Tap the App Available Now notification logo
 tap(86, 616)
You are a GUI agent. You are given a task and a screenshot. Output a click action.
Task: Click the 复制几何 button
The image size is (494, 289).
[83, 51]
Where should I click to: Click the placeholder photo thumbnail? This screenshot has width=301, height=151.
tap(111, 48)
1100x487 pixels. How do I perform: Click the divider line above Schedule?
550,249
· · ·
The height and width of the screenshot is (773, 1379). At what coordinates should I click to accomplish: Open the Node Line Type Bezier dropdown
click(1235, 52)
· · ·
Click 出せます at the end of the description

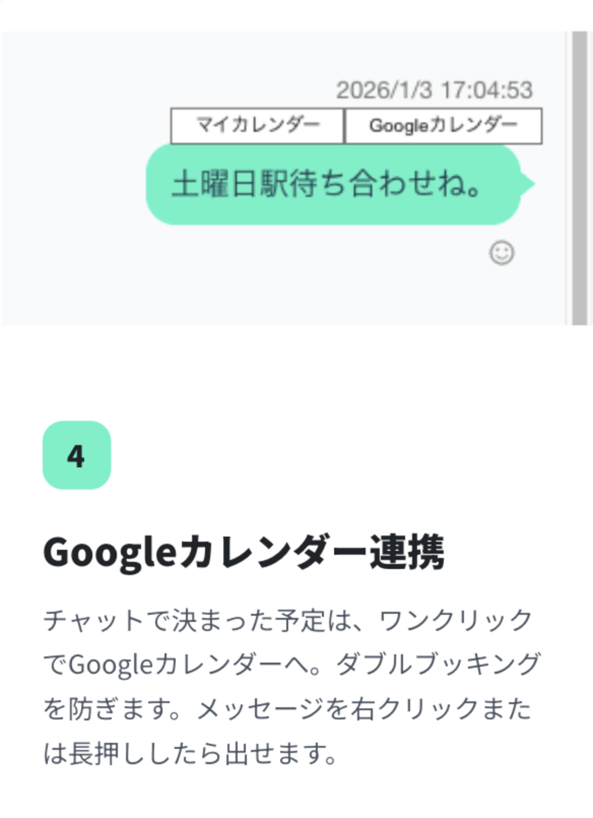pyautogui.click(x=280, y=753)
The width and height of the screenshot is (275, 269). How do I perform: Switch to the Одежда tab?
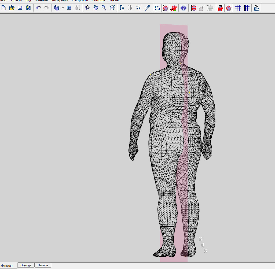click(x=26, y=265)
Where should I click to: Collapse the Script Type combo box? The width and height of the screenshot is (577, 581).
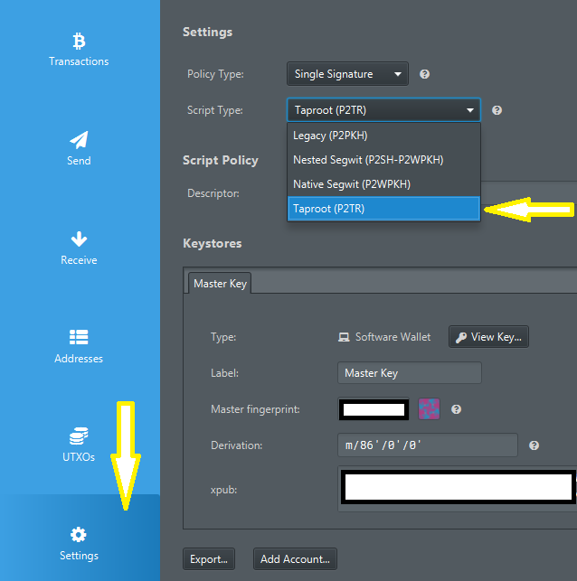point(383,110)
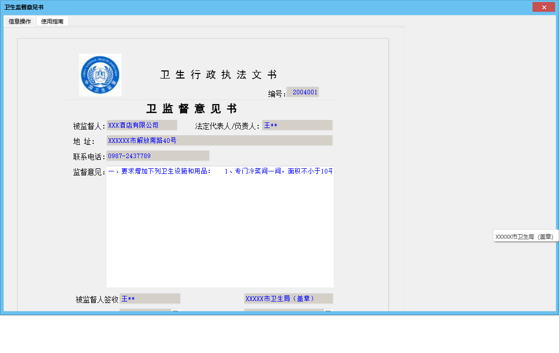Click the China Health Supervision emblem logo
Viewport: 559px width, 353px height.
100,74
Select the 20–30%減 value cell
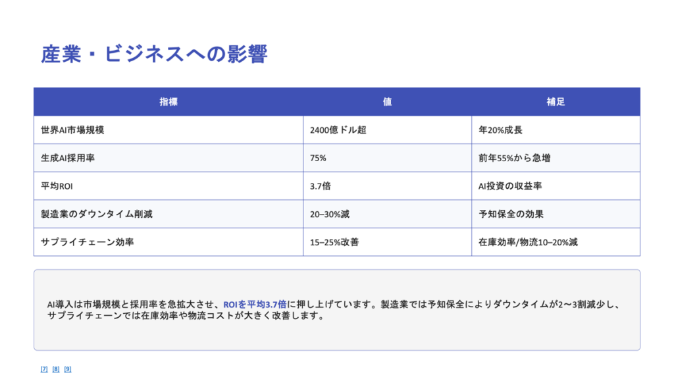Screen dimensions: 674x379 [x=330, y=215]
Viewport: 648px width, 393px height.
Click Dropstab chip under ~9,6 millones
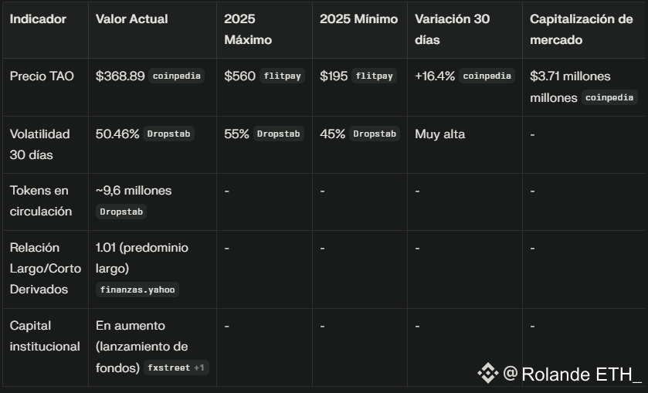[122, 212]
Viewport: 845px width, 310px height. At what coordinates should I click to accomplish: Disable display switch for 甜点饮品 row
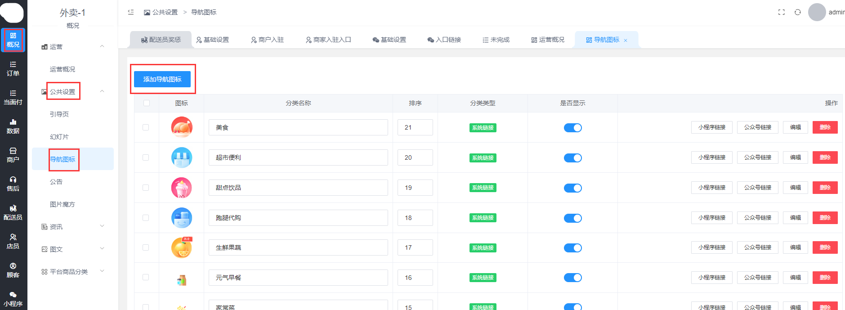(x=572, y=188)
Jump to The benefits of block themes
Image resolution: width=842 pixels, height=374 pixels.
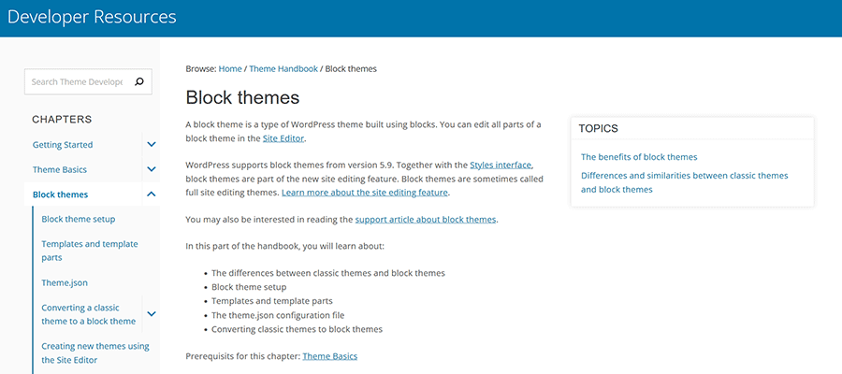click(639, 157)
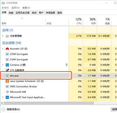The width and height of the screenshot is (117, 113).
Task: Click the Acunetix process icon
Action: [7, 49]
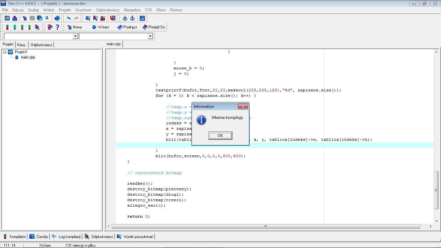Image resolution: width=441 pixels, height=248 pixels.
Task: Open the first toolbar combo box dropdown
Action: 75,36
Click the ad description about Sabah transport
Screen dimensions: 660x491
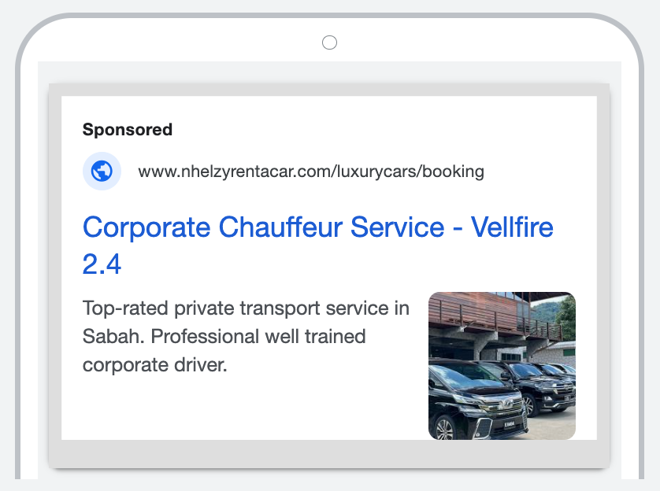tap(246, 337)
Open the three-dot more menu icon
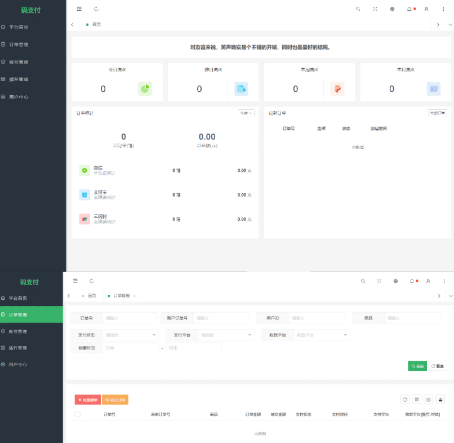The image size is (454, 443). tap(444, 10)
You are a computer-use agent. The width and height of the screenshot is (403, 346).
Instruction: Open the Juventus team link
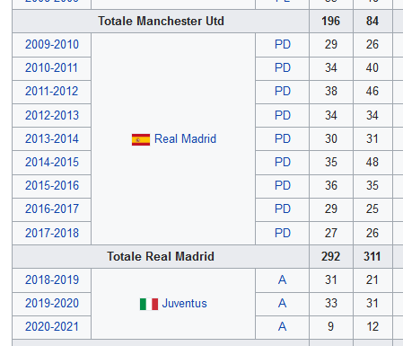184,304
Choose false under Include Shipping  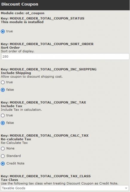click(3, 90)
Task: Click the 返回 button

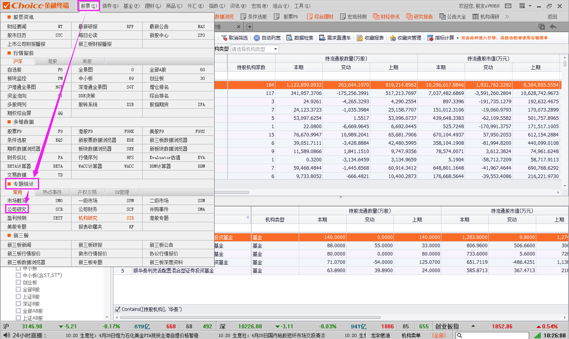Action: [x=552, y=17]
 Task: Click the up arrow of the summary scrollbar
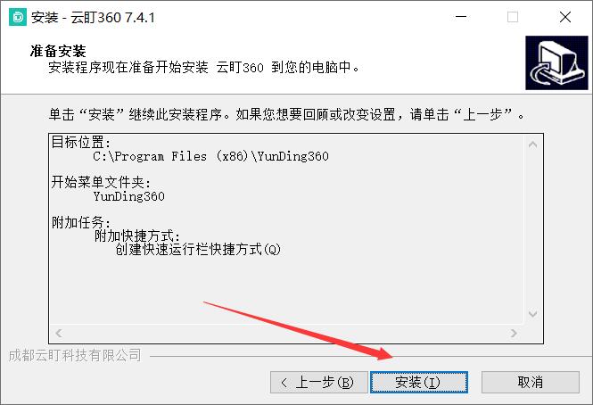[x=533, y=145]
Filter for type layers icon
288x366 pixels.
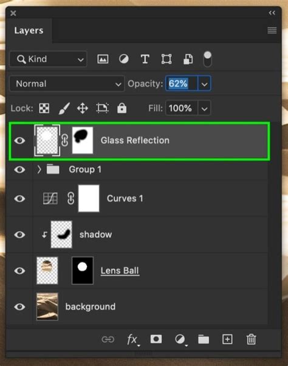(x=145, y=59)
· · ·
GOAL OF THE EXERCISE:
Check every line of the records above for the string "agent". Copy those that hold it.

RESULT OF THIS EXERCISE:
You are a GUI agent. You are given a task and a screenshot. Output a click action.
You are a computer-use agent. The width and height of the screenshot is (403, 346).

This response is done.